Hahn–Exton q-Bessel function

In mathematics, the Hahn–Exton q-Bessel function or the third Jackson q-Bessel function is a q-analog of the Bessel function, and satisfies the Hahn-Exton q-difference equation (Swarttouw (1992)). This function was introduced by Hahn (1953) in a special case and by Exton (1983) in general.

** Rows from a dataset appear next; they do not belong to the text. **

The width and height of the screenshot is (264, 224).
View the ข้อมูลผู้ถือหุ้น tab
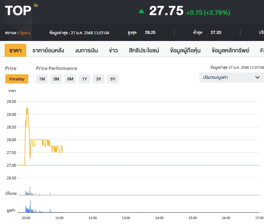pyautogui.click(x=185, y=50)
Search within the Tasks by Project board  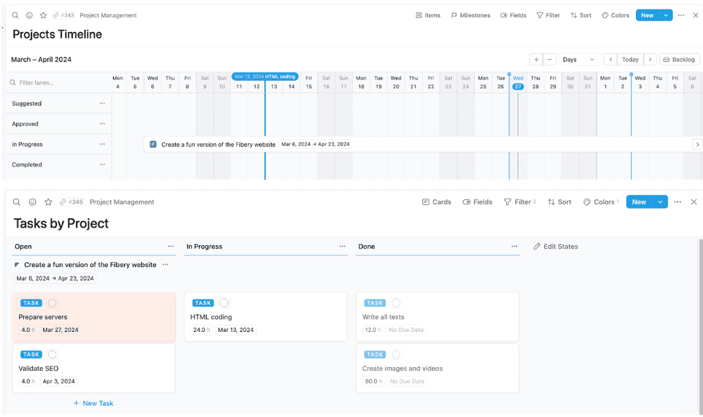[x=17, y=201]
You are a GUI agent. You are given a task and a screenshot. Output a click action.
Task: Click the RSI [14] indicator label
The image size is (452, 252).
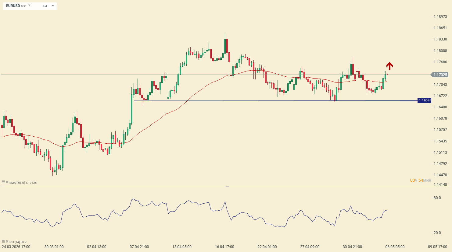click(18, 242)
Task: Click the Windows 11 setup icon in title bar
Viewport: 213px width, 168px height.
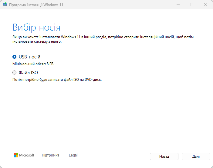Action: coord(5,5)
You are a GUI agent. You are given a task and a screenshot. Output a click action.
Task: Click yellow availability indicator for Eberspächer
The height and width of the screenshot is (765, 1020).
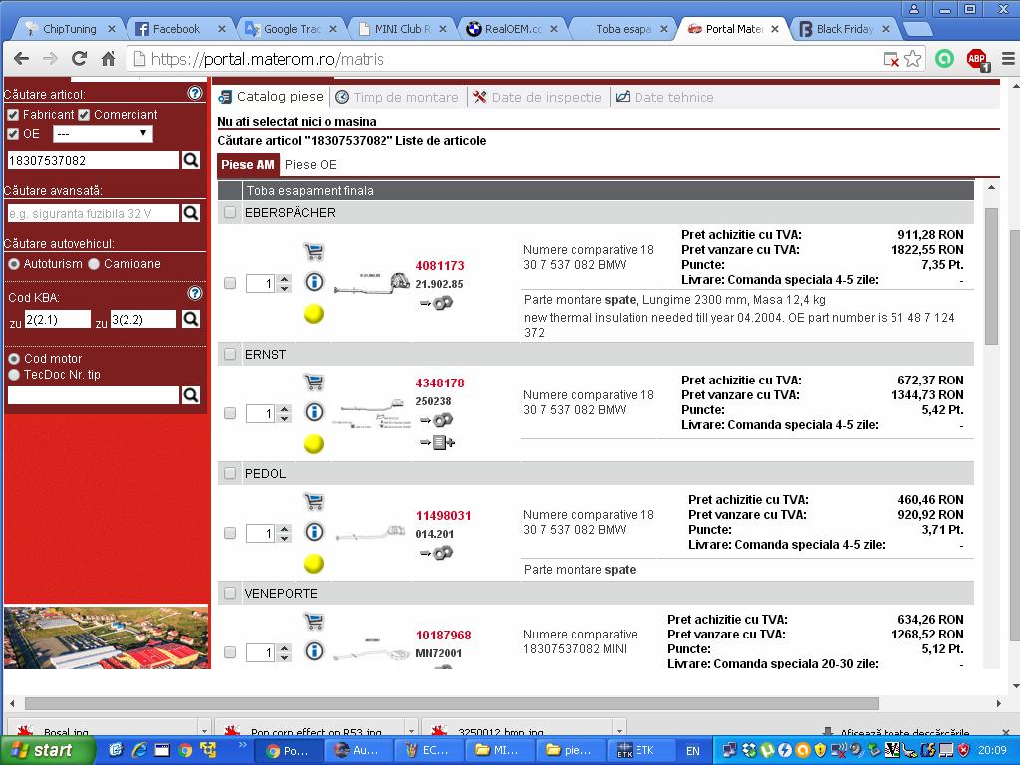pyautogui.click(x=313, y=314)
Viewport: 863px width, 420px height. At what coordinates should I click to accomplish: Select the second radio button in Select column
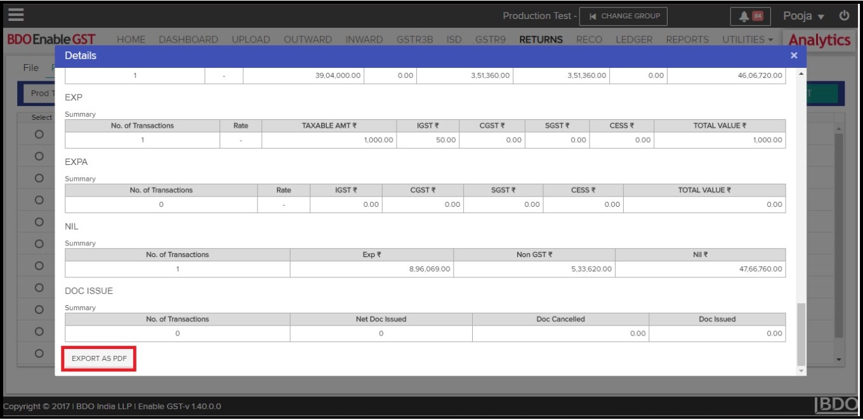point(39,156)
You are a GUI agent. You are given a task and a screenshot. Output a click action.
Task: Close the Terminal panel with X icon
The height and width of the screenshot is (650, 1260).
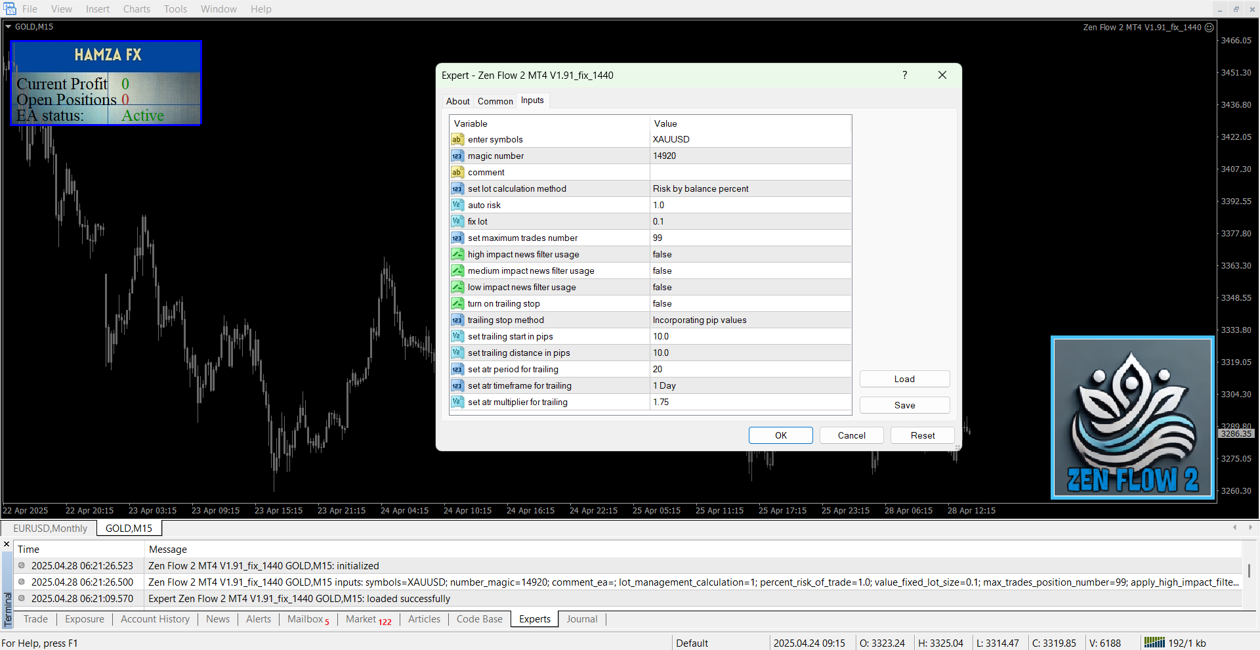click(x=7, y=544)
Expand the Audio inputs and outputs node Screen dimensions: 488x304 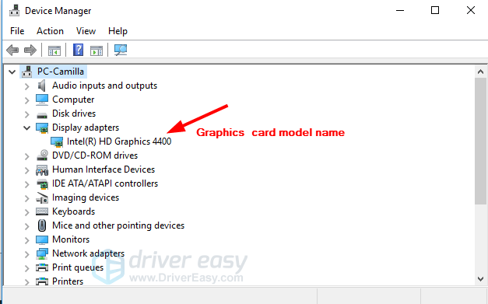(27, 86)
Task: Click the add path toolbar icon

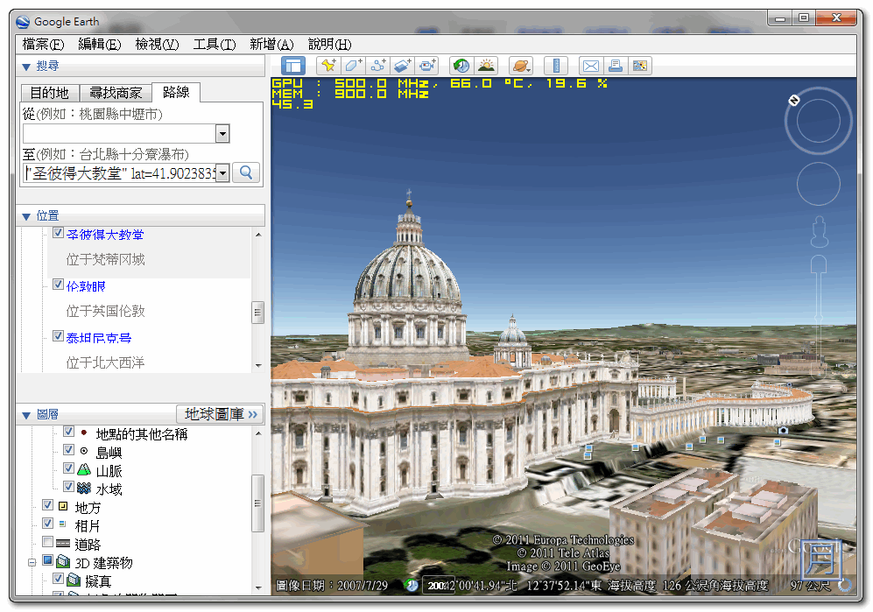Action: coord(377,66)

The Hahn–Exton q-Bessel function is given by

${\displaystyle J_{\nu }^{(3)}(x;q)=\frac{x^{\nu }(q^{\nu +1};q{)}_{\mathrm{\infty }}}{(q;q{)}_{\mathrm{\infty }}}\sum _{k\ge 0}\frac{(-1{)}^k{q}^{k(k+1)/2}{x}^{2k}}{(q^{\nu +1};q{)}_k(q;q{)}_k}=\frac{(q^{\nu +1};q{)}_{\mathrm{\infty }}}{(q;q{)}_{\mathrm{\infty }}}{x}^{\nu }{}_1{\varphi }_1(0;q^{\nu +1};q,q{x}^2).}$

${\displaystyle \varphi }$ is the basic hypergeometric function.

Koelink and Swarttouw proved that ${\displaystyle J_{\nu }^{(3)}(x;q)}$ has infinite number of real zeros. They also proved that for ${\displaystyle \nu >-1}$ all non-zero roots of ${\displaystyle J_{\nu }^{(3)}(x;q)}$ are real (Koelink and Swarttouw (1994)). For more details, see (Abreu Bustoz). Zeros of the Hahn-Exton q-Bessel function appear in a discrete analog of Daniel Bernoulli's problem about free vibrations of a lump loaded chain ((Hahn 1953), (Exton 1983))

For the (usual) derivative and q-derivative of ${\displaystyle J_{\nu }^{(3)}(x;q)}$, see Koelink and Swarttouw (1994). The symmetric q-derivative of ${\displaystyle J_{\nu }^{(3)}(x;q)}$ is described on Cardoso (2016).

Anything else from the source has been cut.